→ **Description of the task**: Reproduce the material below word for word, from its first line to its last.

__________

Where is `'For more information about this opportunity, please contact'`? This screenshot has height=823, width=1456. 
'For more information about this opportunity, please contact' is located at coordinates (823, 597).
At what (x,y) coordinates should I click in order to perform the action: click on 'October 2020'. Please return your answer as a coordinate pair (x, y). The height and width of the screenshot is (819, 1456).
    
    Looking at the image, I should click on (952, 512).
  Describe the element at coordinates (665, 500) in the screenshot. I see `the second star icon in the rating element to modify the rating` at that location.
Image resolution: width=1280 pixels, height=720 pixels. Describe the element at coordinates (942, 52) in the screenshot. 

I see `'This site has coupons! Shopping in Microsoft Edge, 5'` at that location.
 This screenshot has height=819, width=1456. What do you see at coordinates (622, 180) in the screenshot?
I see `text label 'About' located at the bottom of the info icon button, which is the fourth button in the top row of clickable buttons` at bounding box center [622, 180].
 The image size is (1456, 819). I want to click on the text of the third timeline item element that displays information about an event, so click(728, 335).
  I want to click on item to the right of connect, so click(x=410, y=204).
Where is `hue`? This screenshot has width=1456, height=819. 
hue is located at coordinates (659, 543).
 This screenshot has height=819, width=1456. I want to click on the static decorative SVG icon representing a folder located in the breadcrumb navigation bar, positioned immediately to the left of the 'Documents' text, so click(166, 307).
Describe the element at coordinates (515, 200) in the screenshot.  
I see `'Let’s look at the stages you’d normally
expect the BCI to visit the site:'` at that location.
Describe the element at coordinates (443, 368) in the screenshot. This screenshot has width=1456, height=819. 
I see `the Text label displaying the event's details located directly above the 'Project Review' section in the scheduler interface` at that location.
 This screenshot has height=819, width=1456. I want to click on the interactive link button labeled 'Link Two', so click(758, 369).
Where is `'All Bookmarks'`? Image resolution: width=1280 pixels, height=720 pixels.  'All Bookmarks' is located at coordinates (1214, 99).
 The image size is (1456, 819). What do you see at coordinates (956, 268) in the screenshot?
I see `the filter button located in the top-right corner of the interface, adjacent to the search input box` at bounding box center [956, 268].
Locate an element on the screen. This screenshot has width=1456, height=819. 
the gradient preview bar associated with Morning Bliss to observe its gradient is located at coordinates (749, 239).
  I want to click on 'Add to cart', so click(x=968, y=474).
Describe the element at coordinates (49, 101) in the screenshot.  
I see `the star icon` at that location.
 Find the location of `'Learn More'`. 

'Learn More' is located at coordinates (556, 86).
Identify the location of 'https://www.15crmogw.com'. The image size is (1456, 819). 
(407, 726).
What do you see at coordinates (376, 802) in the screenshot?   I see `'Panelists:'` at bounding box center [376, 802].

__________

→ **Answer for this exercise**:
Where is `'For more information about this opportunity, please contact'`? This screenshot has height=823, width=1456. 
'For more information about this opportunity, please contact' is located at coordinates (823, 597).
At what (x,y) coordinates should I click in order to perform the action: click on 'October 2020'. Please return your answer as a coordinate pair (x, y). The height and width of the screenshot is (819, 1456).
    
    Looking at the image, I should click on (952, 512).
  Describe the element at coordinates (665, 500) in the screenshot. I see `the second star icon in the rating element to modify the rating` at that location.
Image resolution: width=1280 pixels, height=720 pixels. Describe the element at coordinates (942, 52) in the screenshot. 

I see `'This site has coupons! Shopping in Microsoft Edge, 5'` at that location.
 This screenshot has height=819, width=1456. What do you see at coordinates (622, 180) in the screenshot?
I see `text label 'About' located at the bottom of the info icon button, which is the fourth button in the top row of clickable buttons` at bounding box center [622, 180].
 The image size is (1456, 819). I want to click on the text of the third timeline item element that displays information about an event, so click(728, 335).
  I want to click on item to the right of connect, so click(x=410, y=204).
Where is `hue`? This screenshot has width=1456, height=819. 
hue is located at coordinates (659, 543).
 This screenshot has height=819, width=1456. I want to click on the static decorative SVG icon representing a folder located in the breadcrumb navigation bar, positioned immediately to the left of the 'Documents' text, so click(166, 307).
Describe the element at coordinates (515, 200) in the screenshot.  
I see `'Let’s look at the stages you’d normally
expect the BCI to visit the site:'` at that location.
Describe the element at coordinates (443, 368) in the screenshot. This screenshot has width=1456, height=819. 
I see `the Text label displaying the event's details located directly above the 'Project Review' section in the scheduler interface` at that location.
 This screenshot has height=819, width=1456. I want to click on the interactive link button labeled 'Link Two', so click(758, 369).
Where is `'All Bookmarks'`? Image resolution: width=1280 pixels, height=720 pixels.  'All Bookmarks' is located at coordinates (1214, 99).
 The image size is (1456, 819). What do you see at coordinates (956, 268) in the screenshot?
I see `the filter button located in the top-right corner of the interface, adjacent to the search input box` at bounding box center [956, 268].
Locate an element on the screen. This screenshot has width=1456, height=819. 
the gradient preview bar associated with Morning Bliss to observe its gradient is located at coordinates (749, 239).
  I want to click on 'Add to cart', so click(x=968, y=474).
Describe the element at coordinates (49, 101) in the screenshot.  
I see `the star icon` at that location.
 Find the location of `'Learn More'`. 

'Learn More' is located at coordinates (556, 86).
Identify the location of 'https://www.15crmogw.com'. The image size is (1456, 819). 
(407, 726).
What do you see at coordinates (376, 802) in the screenshot?   I see `'Panelists:'` at bounding box center [376, 802].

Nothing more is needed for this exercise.